Segment Open

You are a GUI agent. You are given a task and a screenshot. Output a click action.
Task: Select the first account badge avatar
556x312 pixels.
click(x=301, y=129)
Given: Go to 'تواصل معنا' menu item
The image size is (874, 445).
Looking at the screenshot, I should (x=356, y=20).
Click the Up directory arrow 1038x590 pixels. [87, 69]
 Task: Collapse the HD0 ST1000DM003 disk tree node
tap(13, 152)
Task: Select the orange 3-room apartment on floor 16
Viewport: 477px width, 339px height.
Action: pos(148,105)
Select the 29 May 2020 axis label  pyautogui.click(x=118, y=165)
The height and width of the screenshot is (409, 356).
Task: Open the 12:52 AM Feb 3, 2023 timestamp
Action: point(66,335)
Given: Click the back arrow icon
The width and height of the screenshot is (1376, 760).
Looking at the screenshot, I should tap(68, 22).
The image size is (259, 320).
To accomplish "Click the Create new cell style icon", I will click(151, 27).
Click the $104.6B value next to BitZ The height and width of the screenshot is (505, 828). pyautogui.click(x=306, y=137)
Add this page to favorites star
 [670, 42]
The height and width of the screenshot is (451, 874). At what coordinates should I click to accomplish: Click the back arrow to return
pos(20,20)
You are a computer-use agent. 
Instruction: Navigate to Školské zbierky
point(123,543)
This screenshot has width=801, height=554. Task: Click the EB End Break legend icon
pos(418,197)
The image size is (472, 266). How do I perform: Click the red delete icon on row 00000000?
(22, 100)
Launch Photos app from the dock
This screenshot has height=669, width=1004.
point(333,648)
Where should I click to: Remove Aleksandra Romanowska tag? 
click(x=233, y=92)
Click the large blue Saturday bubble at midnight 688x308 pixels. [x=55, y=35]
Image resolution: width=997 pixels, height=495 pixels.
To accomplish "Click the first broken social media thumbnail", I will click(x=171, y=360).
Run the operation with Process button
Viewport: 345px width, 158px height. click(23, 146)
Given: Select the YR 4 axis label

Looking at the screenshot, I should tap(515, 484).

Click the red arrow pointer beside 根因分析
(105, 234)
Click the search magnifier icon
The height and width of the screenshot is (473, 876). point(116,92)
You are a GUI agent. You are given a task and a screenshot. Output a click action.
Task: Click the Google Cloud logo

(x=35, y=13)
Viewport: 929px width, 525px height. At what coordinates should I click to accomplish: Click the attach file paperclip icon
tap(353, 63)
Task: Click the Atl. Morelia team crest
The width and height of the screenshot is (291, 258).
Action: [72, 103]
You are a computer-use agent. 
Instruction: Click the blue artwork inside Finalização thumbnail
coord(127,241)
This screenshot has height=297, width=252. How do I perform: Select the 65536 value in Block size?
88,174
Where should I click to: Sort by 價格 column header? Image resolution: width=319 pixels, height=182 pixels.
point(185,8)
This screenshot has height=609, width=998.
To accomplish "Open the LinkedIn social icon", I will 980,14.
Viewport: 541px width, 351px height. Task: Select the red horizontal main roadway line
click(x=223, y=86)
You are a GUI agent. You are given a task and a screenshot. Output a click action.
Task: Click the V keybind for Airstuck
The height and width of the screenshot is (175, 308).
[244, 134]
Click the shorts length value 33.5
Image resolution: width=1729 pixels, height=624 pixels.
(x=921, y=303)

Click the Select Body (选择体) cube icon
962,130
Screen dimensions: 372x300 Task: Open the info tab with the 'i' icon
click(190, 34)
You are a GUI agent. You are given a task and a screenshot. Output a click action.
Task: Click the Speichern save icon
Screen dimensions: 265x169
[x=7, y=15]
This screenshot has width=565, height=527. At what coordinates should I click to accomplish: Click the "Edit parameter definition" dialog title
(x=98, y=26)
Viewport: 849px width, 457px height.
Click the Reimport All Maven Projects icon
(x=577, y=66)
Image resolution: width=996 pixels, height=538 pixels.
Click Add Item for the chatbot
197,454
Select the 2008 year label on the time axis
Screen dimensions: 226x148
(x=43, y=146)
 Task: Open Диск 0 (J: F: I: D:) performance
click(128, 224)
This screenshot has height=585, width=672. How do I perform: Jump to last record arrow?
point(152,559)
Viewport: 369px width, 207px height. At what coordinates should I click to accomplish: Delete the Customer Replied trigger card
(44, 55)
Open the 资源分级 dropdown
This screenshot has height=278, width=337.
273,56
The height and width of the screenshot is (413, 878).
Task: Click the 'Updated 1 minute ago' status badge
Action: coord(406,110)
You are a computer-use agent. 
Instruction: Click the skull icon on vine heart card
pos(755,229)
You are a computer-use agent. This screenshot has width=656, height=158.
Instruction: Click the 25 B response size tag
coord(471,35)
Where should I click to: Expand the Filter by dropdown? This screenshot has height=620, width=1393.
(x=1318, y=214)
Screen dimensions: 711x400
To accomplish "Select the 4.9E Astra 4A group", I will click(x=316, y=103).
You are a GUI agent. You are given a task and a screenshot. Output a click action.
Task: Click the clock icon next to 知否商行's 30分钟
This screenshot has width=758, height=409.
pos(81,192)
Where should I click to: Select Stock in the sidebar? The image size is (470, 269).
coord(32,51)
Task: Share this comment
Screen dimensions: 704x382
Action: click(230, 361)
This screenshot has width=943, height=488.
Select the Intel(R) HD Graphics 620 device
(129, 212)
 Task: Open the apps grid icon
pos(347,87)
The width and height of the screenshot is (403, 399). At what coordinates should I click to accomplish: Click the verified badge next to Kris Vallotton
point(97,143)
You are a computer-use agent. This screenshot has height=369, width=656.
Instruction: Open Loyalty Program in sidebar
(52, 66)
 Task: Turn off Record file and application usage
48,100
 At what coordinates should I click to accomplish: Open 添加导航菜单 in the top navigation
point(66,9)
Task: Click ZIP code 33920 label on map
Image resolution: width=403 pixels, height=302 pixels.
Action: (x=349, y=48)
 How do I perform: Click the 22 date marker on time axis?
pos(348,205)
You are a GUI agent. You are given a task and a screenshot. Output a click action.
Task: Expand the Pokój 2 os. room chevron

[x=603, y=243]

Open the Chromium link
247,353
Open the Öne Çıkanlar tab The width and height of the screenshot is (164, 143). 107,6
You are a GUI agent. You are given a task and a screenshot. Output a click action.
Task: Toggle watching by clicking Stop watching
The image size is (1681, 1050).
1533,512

Segment Closed

WORK TO COMPLETE
Using the records above, count how many lines include the word "first", and reply only with that figure.

SOLUTION TO THE EXERCISE
2